Goal of the exercise:
Please print all of the entries below, line for line and character for character, with nothing added or changed.
◆ ◆ ◆ ◆ ◆ ◆ ◆
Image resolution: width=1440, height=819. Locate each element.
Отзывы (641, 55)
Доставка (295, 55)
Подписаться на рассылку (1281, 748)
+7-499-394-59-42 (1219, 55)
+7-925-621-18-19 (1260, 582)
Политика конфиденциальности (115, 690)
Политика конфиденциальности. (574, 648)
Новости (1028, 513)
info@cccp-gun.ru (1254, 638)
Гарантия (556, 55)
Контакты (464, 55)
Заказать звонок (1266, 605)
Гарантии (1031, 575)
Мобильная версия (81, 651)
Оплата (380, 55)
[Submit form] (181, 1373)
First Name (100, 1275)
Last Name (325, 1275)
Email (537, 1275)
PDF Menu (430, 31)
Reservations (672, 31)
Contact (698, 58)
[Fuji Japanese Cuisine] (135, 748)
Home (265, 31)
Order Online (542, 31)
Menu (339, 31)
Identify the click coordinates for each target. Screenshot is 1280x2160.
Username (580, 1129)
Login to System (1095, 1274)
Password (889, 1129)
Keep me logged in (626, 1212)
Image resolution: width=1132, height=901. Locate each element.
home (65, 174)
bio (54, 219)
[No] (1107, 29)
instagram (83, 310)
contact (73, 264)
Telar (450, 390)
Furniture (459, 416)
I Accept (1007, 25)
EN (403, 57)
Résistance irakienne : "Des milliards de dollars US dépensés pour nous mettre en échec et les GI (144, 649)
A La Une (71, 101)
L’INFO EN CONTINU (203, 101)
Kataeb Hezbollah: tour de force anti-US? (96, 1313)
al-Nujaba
◆ ◆ ◆ ◆ ◆ ◆ ◆
Response:
Image resolution: width=1440, height=819. Locate each element.
Отзывы (641, 55)
Доставка (295, 55)
Подписаться на рассылку (1281, 748)
+7-499-394-59-42 (1219, 55)
+7-925-621-18-19 (1260, 582)
Политика конфиденциальности (115, 690)
Политика конфиденциальности. (574, 648)
Новости (1028, 513)
info@cccp-gun.ru (1254, 638)
Гарантия (556, 55)
Контакты (464, 55)
Заказать звонок (1266, 605)
Гарантии (1031, 575)
Мобильная версия (81, 651)
Оплата (380, 55)
[Submit form] (181, 1373)
First Name (100, 1275)
Last Name (325, 1275)
Email (537, 1275)
PDF Menu (430, 31)
Reservations (672, 31)
Contact (698, 58)
[Fuji Japanese Cuisine] (135, 748)
Home (265, 31)
Order Online (542, 31)
Menu (339, 31)
Identify the click coordinates for each target. Screenshot is 1280x2160.
Username (580, 1129)
Login to System (1095, 1274)
Password (889, 1129)
Keep me logged in (626, 1212)
Image resolution: width=1132, height=901. Locate each element.
home (65, 174)
bio (54, 219)
[No] (1107, 29)
instagram (83, 310)
contact (73, 264)
Telar (450, 390)
Furniture (459, 416)
I Accept (1007, 25)
EN (403, 57)
Résistance irakienne : "Des milliards de dollars US dépensés pour nous mettre en échec et les GI (144, 649)
A La Une (71, 101)
L’INFO EN CONTINU (203, 101)
Kataeb Hezbollah: tour de force anti-US? (96, 1313)
al-Nujaba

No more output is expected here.